SUNDAY PUNCH’s investigation also revealed the banks would not allow their customers to use naira-denominated ATM cards locally for transactions denominated in forex.
This means bank customers will not be able to use their cards to buy products from foreign e-commerce sites like e-bay and amazon.com in which payments are made in forex.
The development follows the lingering scarcity of foreign exchange, especially the dollar, to settle obligations arising from customers’ use of the ATM cards for forex-denominated transactions.
Already, Standard Chartered Bank has notified its customers that from January 1, 2016, they will not be able to use their naira-denominated ATM cards for transactions that are denominated in foreign currencies, either locally or when they travel abroad.
In a notice to its customers, Standard Chartered said, “This is to notify you that from January 1, 2016, your naira card will no longer be enabled for international use. This is as a result of the limited foreign exchange supply in the financial market.”

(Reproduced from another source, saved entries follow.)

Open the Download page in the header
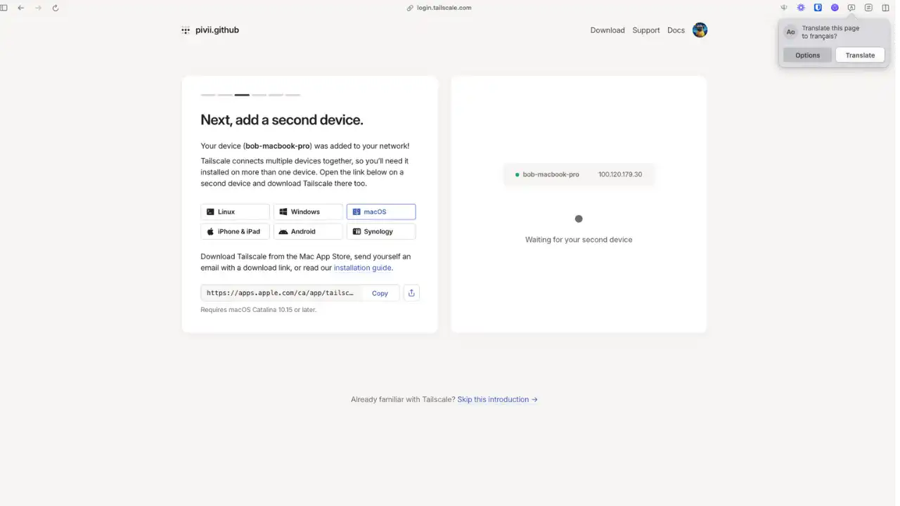The width and height of the screenshot is (900, 506). tap(608, 30)

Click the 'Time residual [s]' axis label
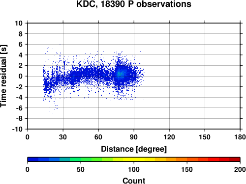point(4,76)
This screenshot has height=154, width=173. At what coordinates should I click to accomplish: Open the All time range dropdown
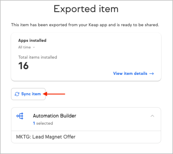pyautogui.click(x=27, y=47)
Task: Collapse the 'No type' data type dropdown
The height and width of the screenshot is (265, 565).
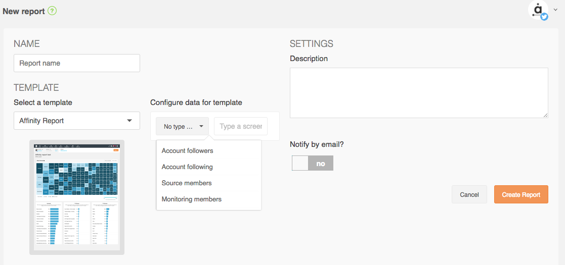Action: (x=182, y=126)
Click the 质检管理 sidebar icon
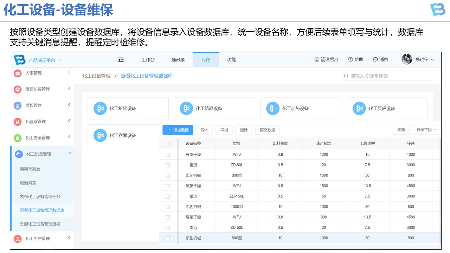The width and height of the screenshot is (450, 253). pos(18,105)
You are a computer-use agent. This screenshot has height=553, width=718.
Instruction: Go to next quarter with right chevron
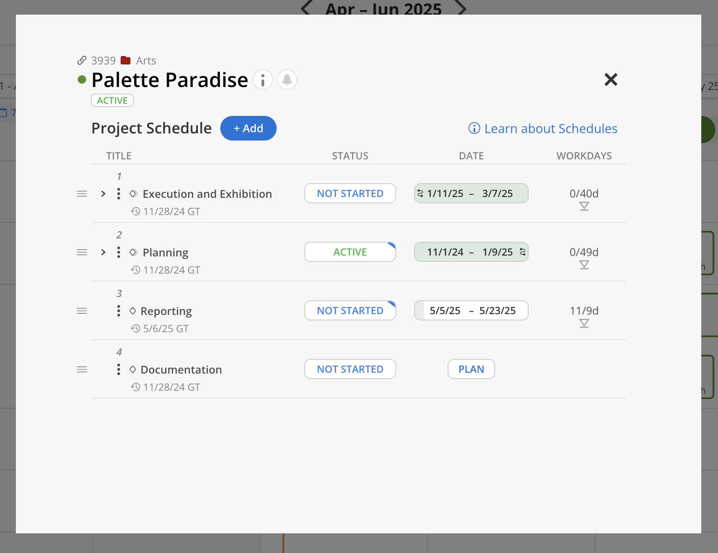pyautogui.click(x=461, y=8)
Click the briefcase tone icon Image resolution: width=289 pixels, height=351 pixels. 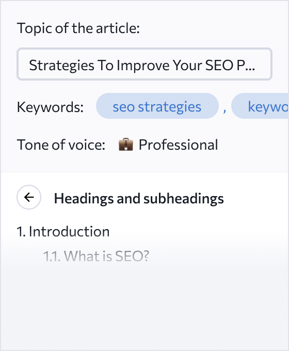coord(126,145)
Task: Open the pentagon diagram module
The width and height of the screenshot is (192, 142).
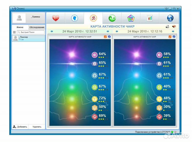Action: 131,18
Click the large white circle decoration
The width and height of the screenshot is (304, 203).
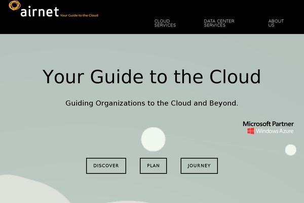point(153,139)
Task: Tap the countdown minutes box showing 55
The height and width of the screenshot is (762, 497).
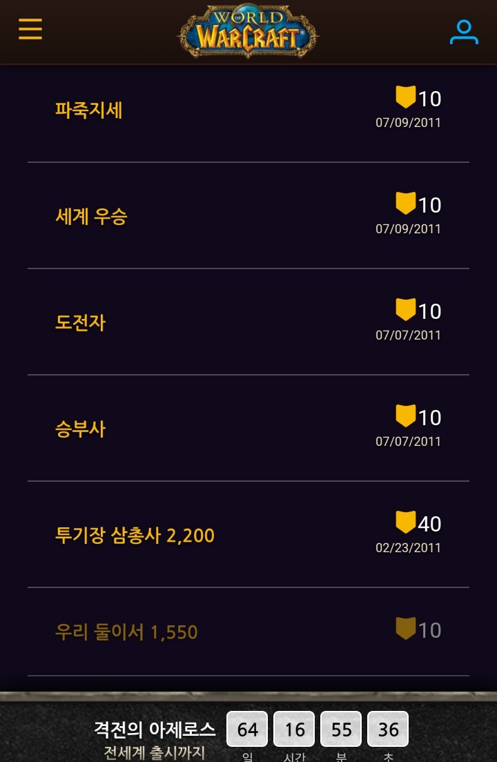Action: pyautogui.click(x=341, y=730)
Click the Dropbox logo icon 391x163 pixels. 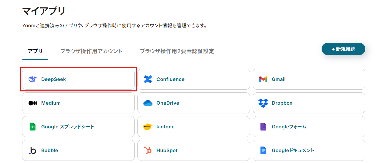click(263, 103)
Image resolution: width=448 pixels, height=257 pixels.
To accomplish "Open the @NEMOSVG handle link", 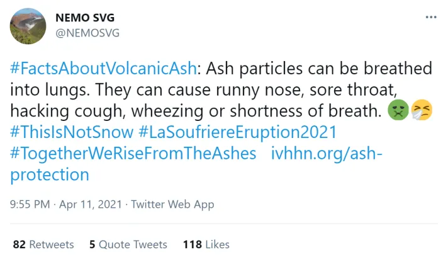I will (x=87, y=33).
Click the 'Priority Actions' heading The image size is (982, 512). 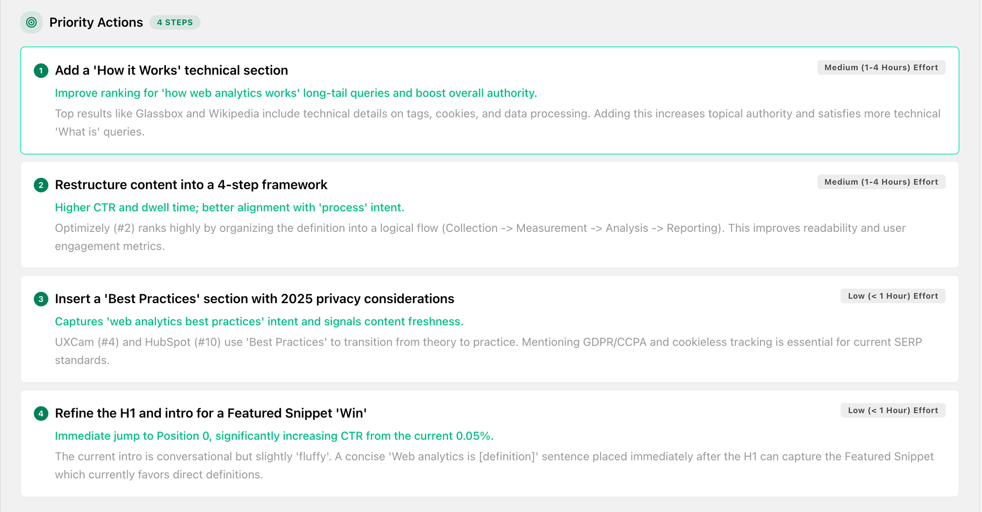(x=96, y=22)
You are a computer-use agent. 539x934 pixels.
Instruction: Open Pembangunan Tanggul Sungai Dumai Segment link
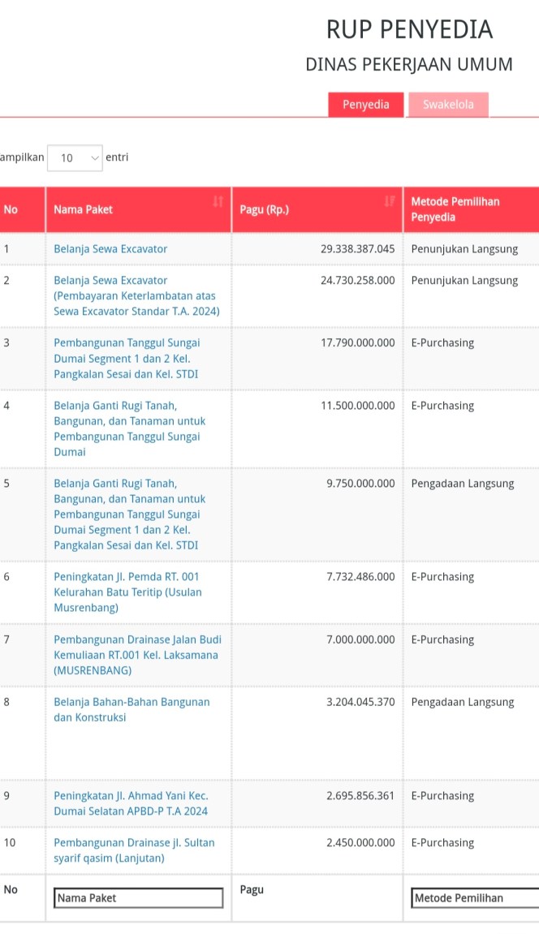pos(127,359)
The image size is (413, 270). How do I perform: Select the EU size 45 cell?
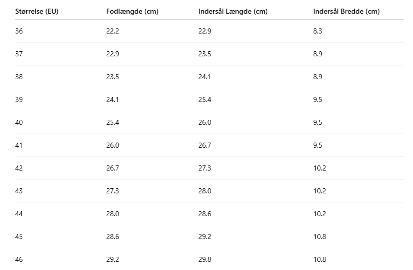tap(19, 237)
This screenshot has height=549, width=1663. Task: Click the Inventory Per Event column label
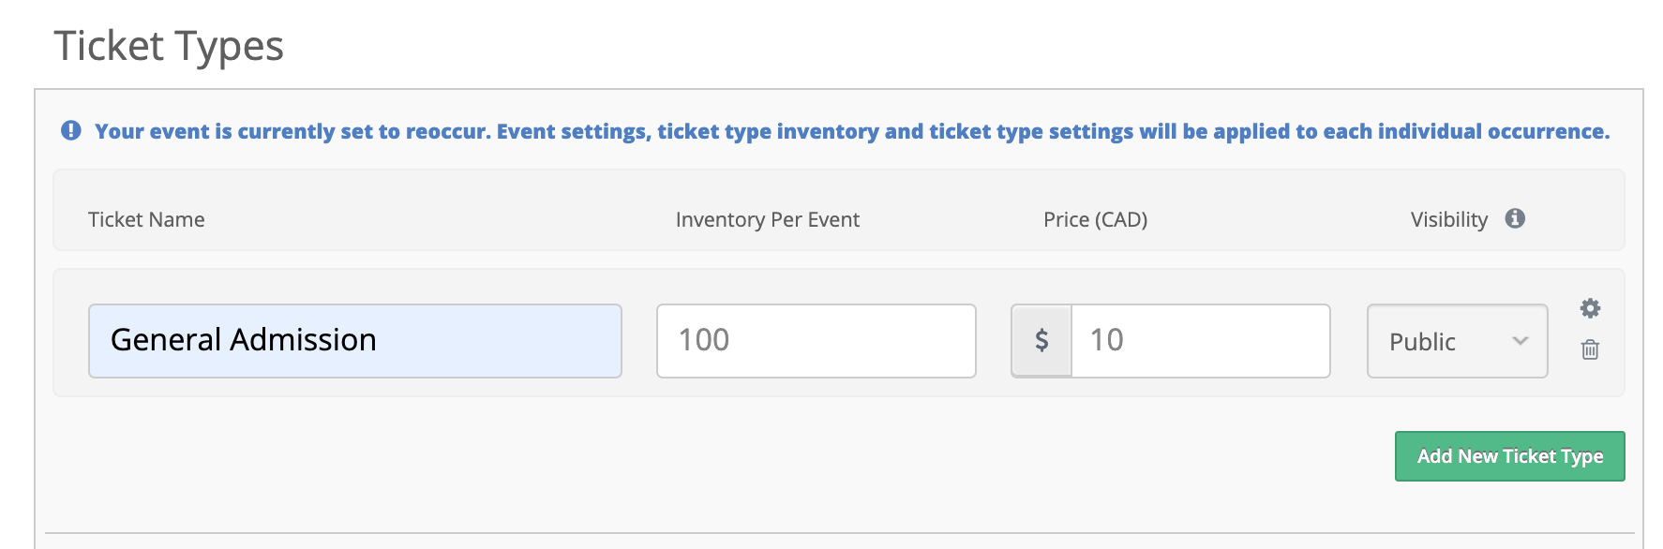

Asked how long the suspension of cards from international transactions would be, the spokesperson for Standard Chartered Nigeria, Mrs. Dayo Adurogbo, said, “We cannot give a definite date. It depends on how soon it is available. We will do everything to meet our customers’ demand once it is available.”
Further findings showed that a number of other banks had stopped customers from using their ATM cards abroad but had yet to officially communicate this to them.
Some customers told our correspondent that when they notified their banks of plans to travel and the need to enable their cards work overseas, they were simply informed that the cards could not be enabled for now due to issues relating to forex scarcity.
SUNDAY PUNCH findings showed others banks might issue notices similar to that of Standard Chartered Bank before the end of the year.
“We had some discussions recently and some top bank officials said they would stop customers from using their naira-denominated cards for international transactions due to the serious challenges in getting forex to settle their international partners,” a top bank official, who spoke on condition of anonymity because he was not authorised to speak on the matter, said on Friday.
The current situation means customers travelling abroad for Christmas and New Year may face severe payment challenges, a situation that may mar their shopping plans.
The fall in prices of crude oil, the main earner of foreign exchange for Nigeria, has made the nation’s forex income to reduce drastically, creating dollar scarcity crisis for the Central Bank of Nigeria.
The CBN has been rationing dollar to banks, importers and other forex users as the nation’s foreign exchange reserves continue to deplete, hitting $29.4bn on December 7, 2015.
The PUNCH had exclusively reported on Thursday that banks had cut the amount that their customers could spend using their debit and credit cards abroad by between 70 and 90 per cent. This took effect during the first week of December for the majority of the banks.
Specifically, banks cut customers’ card spending in foreign currencies from the annual $50,000 allowed by the CBN to between $5,000 and $15,000.
According to findings by our correspondent, Ecobank Nigeria Plc has reduced its limit from $50,000 to $5,000, with a maximum of $500 monthly and $100 daily expenditure.
Skye Bank Plc, in a notice to its customers via email, also slashed its international card spending limit from $50,000 to $12,000 annually, a maximum of $1,000 monthly and $100 daily.
Wema Bank Plc also slashed spending on its payment cards from $50,000 to $10,000 annually, $1,000 monthly and $100 daily.
Although other banks have yet to confirm their new international card spending limits, findings by our correspondent revealed that the new limits for most of them ranged from $5,000 to $15,000 annually, and $500 to $1,000 monthly.